Surprisingly to some, the city listened. According to Maxine Griffith, the city's secretary for strategic planning and executive director of the Planning Commission, the mayor and several members of the Planning Commission have kids who skateboard. She calls Schaaf, who's heading this project for the city and whose skateboarding son, Neil, has also been consulted, "the prince of skateboarding." (Nims calls him "Philadelphia skateboarding's best friend.")

The city helped select the site, pledged to fund the design process (in the neighborhood of $100,000, Griffith says) and promised to back the project to help Franklin's Paine secure financing through corporate sponsorship (at least $2 million, Griffith figures).

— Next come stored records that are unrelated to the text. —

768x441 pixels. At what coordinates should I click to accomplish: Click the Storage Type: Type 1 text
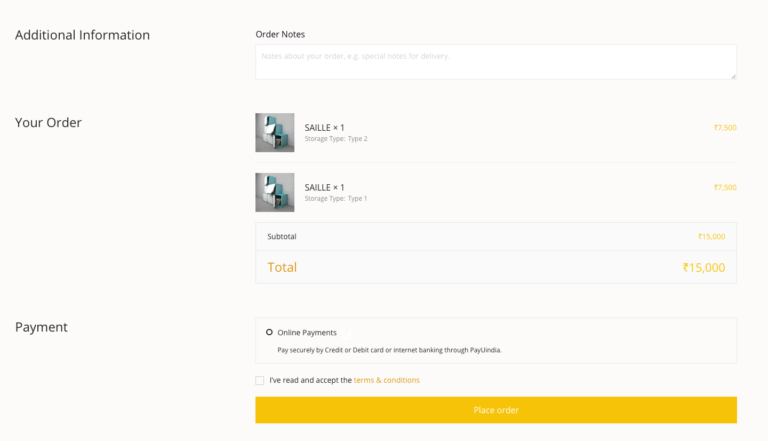[x=336, y=198]
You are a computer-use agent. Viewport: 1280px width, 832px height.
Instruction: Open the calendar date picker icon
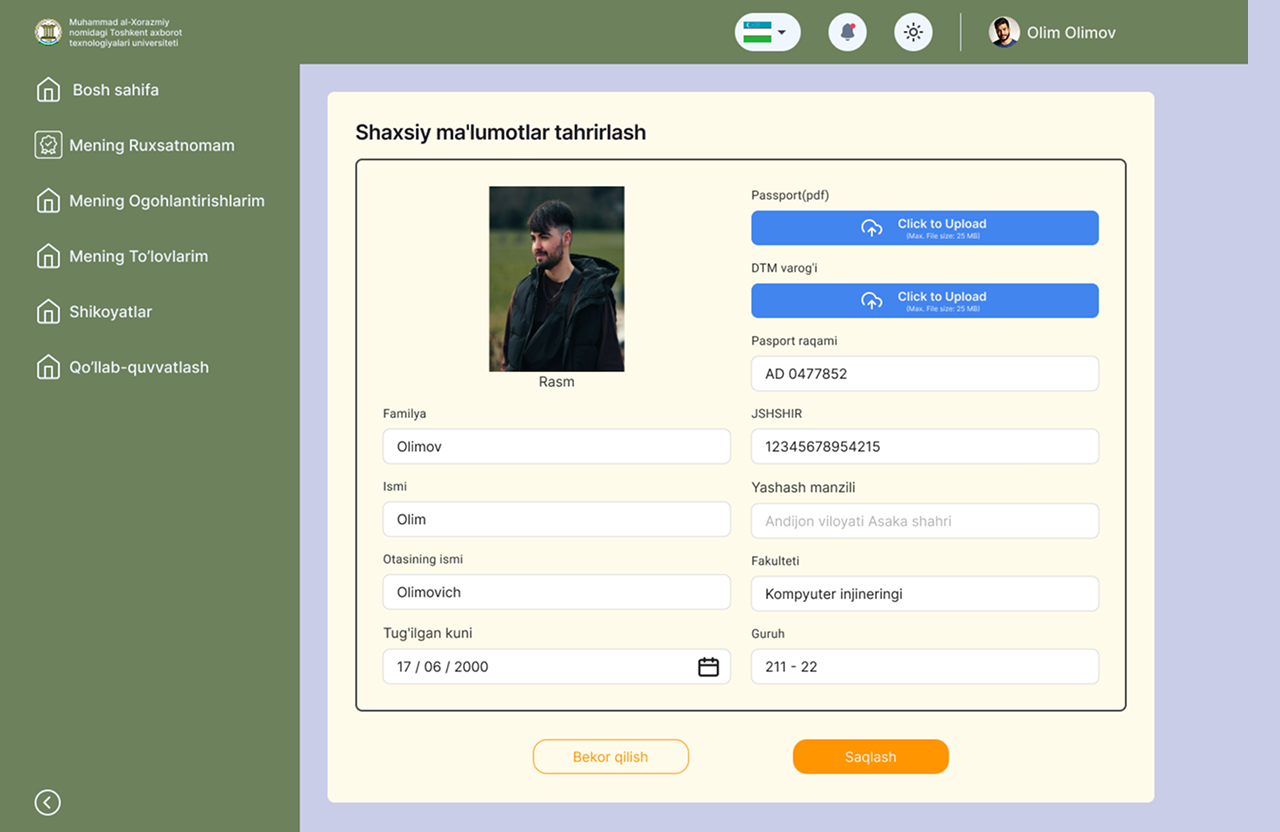coord(708,667)
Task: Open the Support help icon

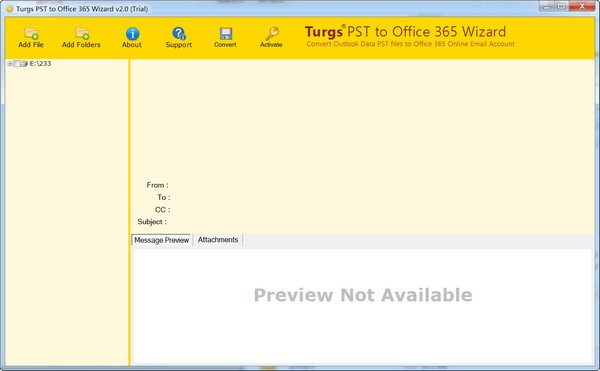Action: pyautogui.click(x=179, y=37)
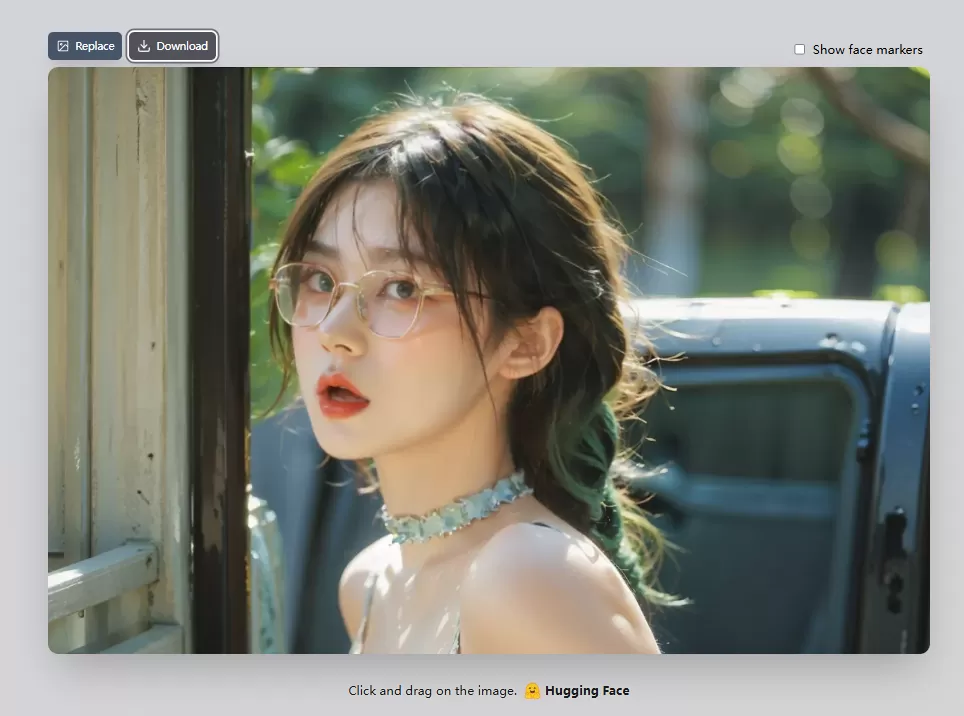The height and width of the screenshot is (716, 964).
Task: Click the download arrow icon
Action: pyautogui.click(x=144, y=46)
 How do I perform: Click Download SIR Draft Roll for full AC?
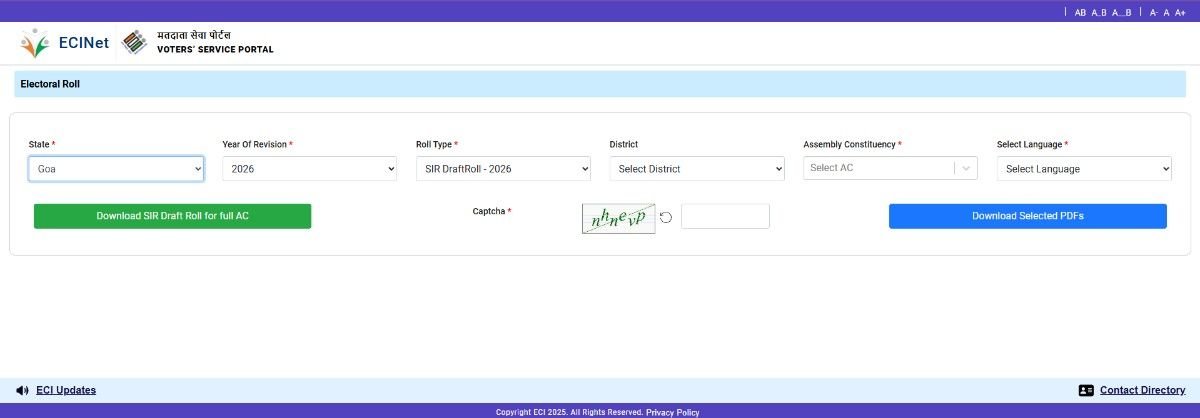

But this is tricky business. Municipalities have a spotty history when it comes to constructing parks that skateboarders actually want to use. Lack of understanding of what skateboarders like and what they look for when they skate often results in a series of prefab ramps and rails with no logical flow that become as underused as the municipal tennis courts they often replace. The idea of holding this and other meetings is part of the reason Bracali got the gig.

At this point, there are no designs, just grand visions for a revolutionary urban space. Bracali, something of an architectural wunderkind, is exploring sites like Love, San Francisco's Embarcadero and the Brooklyn Banks, urban spaces that weren't entirely successful at their intended purposes, "places that had been recaptured by the activity of skateboarding," he explains later on the phone from his office.

The feedback from meetings like this (others were held the next day, Jan. 29, in Northern Liberties, and South and West Philadelphia) will propel a pair of preliminary designs to be presented next month.

After a PowerPoint-style presentation detailing the lay of the land, slope analyses and sightlines in and out of the park, the lights come up and the floor opens.

"Will the park be good for filming tricks?" asks one skater.

"Will this be engineered so that things will occur naturally?" asks another. "How will you incorporate as many design elements as possible without turning this into a design trainwreck?"

"Will there be outlets" for photo equipment, asks yet another.

The boarders did their homework.

To lend a sense of perspective to the proceedings, Nugent explains, "This is not going to be everybody's dream site." Too many skate parks try to be all things to all skaters, he explains, and wind up being nothing to any of them.

"We want this to be something you discover," chimes Nims from the audience. "Key to skateboarding is the idea of discovery."

After more discussion and references to parks in Barcelona and Queensland, Australia, one of the men who escorted the older gentlemen into the room raises his hand and introduces his older colleague.

While the man's presence makes little impression on the skateboarders, it's clear it means something to those in the front of the room.

"I'm the guy who did Eakins Oval," barks the man. "I came here because I had serious concerns, and because, quite honestly, I thought you'd probably mess it up. But I'm deeply impressed with your approach."

And though this thumbs-up from Edmund Bacon, elder statesman of Philadelphia urban design and longtime proponent of skateboarding in the city, was not requisite, a palpable sense of relief that this landmark project has been duly blessed fills the room.